Ese mismo año, Luis Freddy Lala Pomavilla, de 18 años, un ecuatoriano sangrado y malherido, llegó hasta un retén del Ejército en la carretera 101 de Tamaulipas —en la frontera entre México y EEUU— anunciando: “los mataron a todos”.
Antes de fallecer en una clínica, el hombre acompañó a los soldados a un rancho en San Fernando donde se encontraba el horror: 72 migrantes tirados en el suelo y asesinados. La masacre también incluía otro dato: el rapto de indocumentados era un nuevo rubro en el sucio negocio de los cárteles.
Según explicaron, el drama comenzó cuando miembros de Los Zetas le obligaron a trabajar para ellos. Al rechazar la propuesta, los fueron matando uno a uno, con disparos en la espalda y la cabeza. Los cadáveres pasaron así durante horas hasta que Luis Freddy dio el aviso.
La crueldad de la matanza y la tranquilidad con la que se ejecutó dejó estupefacto al país.
Un año más tarde, 2011, la desgracia se llamó Casino Royal. El atentado al negocio de apuestas en Monterrey, Nuevo León, duró apenas un instante, pero bastó para dejar 52 muertos y consternar a toda una ciudad.
Con el crimen, los regiomontanos vivían una jornada con una mezcla de rabia, indignación, tristeza, y frustración por la inseguridad y la ola de violencia que escaló en los últimos años.

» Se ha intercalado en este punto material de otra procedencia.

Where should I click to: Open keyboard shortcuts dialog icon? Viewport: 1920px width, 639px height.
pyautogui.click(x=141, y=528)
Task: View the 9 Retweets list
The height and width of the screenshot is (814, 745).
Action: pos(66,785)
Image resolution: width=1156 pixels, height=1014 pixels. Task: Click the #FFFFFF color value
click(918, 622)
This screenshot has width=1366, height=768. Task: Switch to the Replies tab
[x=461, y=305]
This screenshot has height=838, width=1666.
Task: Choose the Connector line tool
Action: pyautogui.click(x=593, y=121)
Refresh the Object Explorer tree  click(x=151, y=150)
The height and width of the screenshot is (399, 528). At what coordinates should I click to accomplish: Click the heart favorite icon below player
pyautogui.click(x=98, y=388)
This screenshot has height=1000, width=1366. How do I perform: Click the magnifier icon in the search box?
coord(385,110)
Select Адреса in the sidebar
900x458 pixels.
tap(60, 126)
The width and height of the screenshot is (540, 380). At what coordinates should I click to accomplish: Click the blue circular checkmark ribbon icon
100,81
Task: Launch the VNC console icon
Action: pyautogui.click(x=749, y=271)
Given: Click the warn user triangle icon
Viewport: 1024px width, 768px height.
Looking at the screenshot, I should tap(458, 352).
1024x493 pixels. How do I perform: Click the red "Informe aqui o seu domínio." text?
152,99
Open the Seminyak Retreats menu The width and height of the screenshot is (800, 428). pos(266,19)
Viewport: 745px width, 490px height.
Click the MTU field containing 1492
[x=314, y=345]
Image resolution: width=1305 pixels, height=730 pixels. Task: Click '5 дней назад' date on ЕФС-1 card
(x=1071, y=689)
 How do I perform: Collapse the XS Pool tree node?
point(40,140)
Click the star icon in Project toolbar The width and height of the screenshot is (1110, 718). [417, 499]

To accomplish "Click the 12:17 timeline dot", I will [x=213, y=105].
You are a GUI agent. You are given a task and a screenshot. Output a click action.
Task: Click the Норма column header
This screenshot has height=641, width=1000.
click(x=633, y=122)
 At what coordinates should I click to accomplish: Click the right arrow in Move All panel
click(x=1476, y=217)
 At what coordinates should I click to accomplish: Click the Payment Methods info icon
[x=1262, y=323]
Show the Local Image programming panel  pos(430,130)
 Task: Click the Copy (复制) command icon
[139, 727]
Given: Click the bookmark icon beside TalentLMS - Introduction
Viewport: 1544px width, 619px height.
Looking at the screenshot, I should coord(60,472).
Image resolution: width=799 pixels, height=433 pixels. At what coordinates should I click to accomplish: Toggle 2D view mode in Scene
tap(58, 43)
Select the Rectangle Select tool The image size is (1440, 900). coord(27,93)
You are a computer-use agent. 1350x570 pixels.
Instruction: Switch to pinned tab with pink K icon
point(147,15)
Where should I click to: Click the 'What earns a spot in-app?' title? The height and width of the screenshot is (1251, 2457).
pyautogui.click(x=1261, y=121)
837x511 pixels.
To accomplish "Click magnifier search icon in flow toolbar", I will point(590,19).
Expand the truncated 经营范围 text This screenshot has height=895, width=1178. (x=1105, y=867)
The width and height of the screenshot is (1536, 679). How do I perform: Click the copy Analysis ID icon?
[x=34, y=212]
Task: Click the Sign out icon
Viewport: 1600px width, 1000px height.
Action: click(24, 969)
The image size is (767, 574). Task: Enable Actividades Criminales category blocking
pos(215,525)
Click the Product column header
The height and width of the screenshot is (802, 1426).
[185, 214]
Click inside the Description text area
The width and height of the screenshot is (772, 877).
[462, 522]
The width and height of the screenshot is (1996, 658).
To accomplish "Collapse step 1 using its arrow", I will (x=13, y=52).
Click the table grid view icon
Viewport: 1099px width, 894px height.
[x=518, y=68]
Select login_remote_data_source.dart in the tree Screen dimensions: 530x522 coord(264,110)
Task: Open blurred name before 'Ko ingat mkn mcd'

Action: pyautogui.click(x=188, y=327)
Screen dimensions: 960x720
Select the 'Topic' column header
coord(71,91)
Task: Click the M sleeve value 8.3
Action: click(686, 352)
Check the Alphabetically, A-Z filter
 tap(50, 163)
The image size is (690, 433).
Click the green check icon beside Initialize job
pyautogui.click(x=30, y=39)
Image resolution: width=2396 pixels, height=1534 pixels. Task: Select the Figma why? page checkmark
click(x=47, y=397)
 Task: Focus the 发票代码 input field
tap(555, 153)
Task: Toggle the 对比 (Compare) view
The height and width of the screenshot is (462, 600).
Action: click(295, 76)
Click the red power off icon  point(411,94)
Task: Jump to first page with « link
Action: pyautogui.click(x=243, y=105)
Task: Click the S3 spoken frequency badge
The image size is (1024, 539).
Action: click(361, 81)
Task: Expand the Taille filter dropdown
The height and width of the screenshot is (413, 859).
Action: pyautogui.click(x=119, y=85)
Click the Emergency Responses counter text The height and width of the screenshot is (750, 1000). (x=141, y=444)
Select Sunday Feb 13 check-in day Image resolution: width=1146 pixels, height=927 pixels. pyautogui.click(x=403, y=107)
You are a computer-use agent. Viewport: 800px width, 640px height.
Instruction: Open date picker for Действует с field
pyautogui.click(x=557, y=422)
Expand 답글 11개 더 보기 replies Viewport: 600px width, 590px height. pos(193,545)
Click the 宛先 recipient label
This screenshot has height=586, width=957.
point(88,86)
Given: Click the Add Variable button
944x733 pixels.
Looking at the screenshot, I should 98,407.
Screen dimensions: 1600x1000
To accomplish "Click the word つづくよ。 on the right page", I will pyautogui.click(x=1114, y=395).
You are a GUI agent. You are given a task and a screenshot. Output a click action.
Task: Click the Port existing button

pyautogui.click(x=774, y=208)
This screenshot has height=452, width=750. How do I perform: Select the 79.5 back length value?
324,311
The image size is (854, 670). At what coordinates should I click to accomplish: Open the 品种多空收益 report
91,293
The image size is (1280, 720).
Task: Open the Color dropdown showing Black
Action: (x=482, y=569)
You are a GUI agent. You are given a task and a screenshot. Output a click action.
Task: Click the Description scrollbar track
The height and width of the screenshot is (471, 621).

Los sucesos macabros siguieron sacudiendo a México. En mayo de 2012, los cuerpos mutilados de 49 personas fueron encontrados en una carretera cerca de la localidad de Cadereyta, en Nuevo Léon. Los asesinos dejaron sólo los torsos de las víctimas en bolsas de plástico.
La matanza se sumó a la acaecida en Jalisco, donde se hallaron 18 cuerpos, algunos de ellos decapitados.
Para diciembre de ese año, cambió el gobierno, pero no la herencia de la guerra.
En 2013, el epicentro del dolor se trasladó a Tierra Caliente —una región que abarca los estados de Guerrero y Michoacán—. Ahí, el desafío de las autodefensas escaló. La intención de este grupo de civiles levantados en armas era librar a los vecinos del acoso del cártel de los Caballeros Templarios.
En los sexenios de Enrique Peña Nieto y Andrés Manuel López Obrador la declarada guerra contra el narco ya no fue explícita, pero en los hechos continuaron las desapariciones y los enfrentamientos. Desde Ayotzinapa hasta el Culiacanazo y la masacre de los LeBarón, los eventos trágicos ligados al crimen organizado estrujaron a todo el país.